▶ Directions for this task
Extend the Katy Nastro profile below, picking up right after its last sentence.

▶ Document segment
— begin —

Katy NastroAs the host of US Sailing’s original web series The Beat, Katy Nastro has given us a fresh, inspiring and often very amusing look at our favorite sport.

“I grew up in Huntington on Long Island,” says Katy. “I don’t come from a sailing family, although we always had a motorboat, but I remember going on a sailboat with family friends at a young age, and thinking it was thrilling. I took my first sailing lesson at the Head of the Bay Club when I was nine, and got hooked. I decided I wanted to get into sailing a bit more seriously, so I joined the junior program at Centerport Yacht Club. I owe a great deal of my passion for sailing to my instructor, David Waldo [now the Executive Director of The Waterfront Center in Oyster Bay]. David has a passion for sailing that rubbed off on me!”

Katy attended Boston College and was a member of the Varsity Sailing Team. “I was involved in other sports in high school, but in my junior year I decided to pursue sailing in college,” she explains. “I would’ve gone to school on the West Coast, but I think the best collegiate sailing teams are on the East Coast – it’s more of a competitive scene. I’ve always loved Boston, and BC has a beautiful campus and a really great sailing program. Head Coach Greg Wilkinson brought my sailing to the next level, and I owe a lot of my connections in the sailing industry to him.”

— end —

▶ Material supplied

— begin —

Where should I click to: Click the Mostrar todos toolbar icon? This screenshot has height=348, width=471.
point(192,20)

— end —
— begin —

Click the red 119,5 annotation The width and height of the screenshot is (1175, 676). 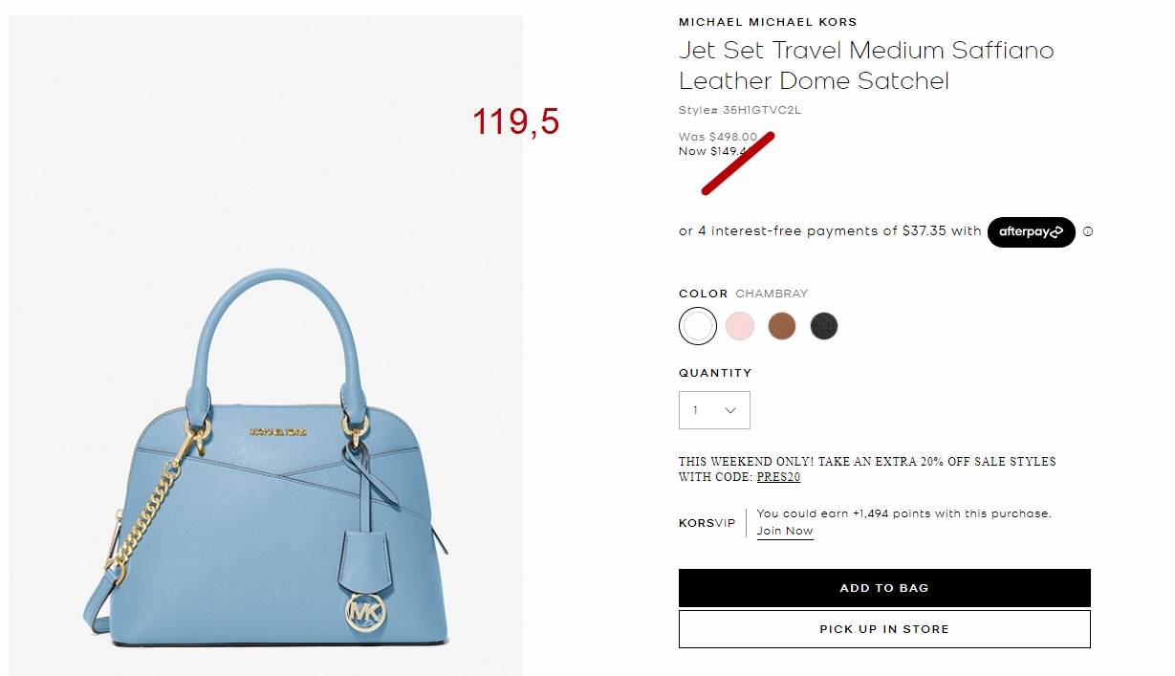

— end —

▶ Reply to the task
“I was a double major in Communications and English and I had a lot of great professors, and the ‘athlete mentality’ of Boston College was very appealing,” says Katy, who served as Secretary of the New England Intercollegiate Sailing Association. “BC really supports athletes in terms of helping with time management, tutors, and anything to give them the best advantage in the classroom and on the playing field. A lot of college sailing teams have to struggle a little bit, whereas we were very lucky to have a beautiful gym and gear like warm-up outfits and bags, and we didn’t have to worry about raising money for hotels. Even though Sailing is not an NCAA sport, at BC we complied with the same standards and that made us feel that we were just as important as the Football team.”

Katy served as Editor of the Junior Sailing Association of Long Island Sound’s excellent Jibe Talk blog during college, having taken the reins when her good friend Nicole Hering moved on. “Nicole and I used to sail together, and her whole family helped me pursue sailing,” she says. “Nicole’s dad, Thom Hering, has emailed to say how much he loves The Beat.”

“I had taken a couple courses in video production and TV broadcasting at BC, and helped Chris Love with his SailGroove and Chalk Talk projects. Upon graduation, I wasn’t sure about which career path to take, but I knew that I wanted to stay in media so I decided to take an advertising job with The Boston Globe. The Globe launched a younger demographic website called BDCWire and they were looking for freelancers. I started writing for BDCWire, and that led to me proposing a video idea. We did a series called Lunch Dates with Kate in which I did on-site interviews with chefs and restaurateurs, and from there I got an opportunity to do some videos with Boston.com.”

The Beat was conceived by US Sailing’s Marketing Director Amy Larkin, and she proposed it to her co-workers Josh Toso [Marketing Manager] and Jake Fish [Communications Manager]. They had taken notice of some of the stuff I’d done in Boston, and they came to me last January and we mapped out a tentative season.”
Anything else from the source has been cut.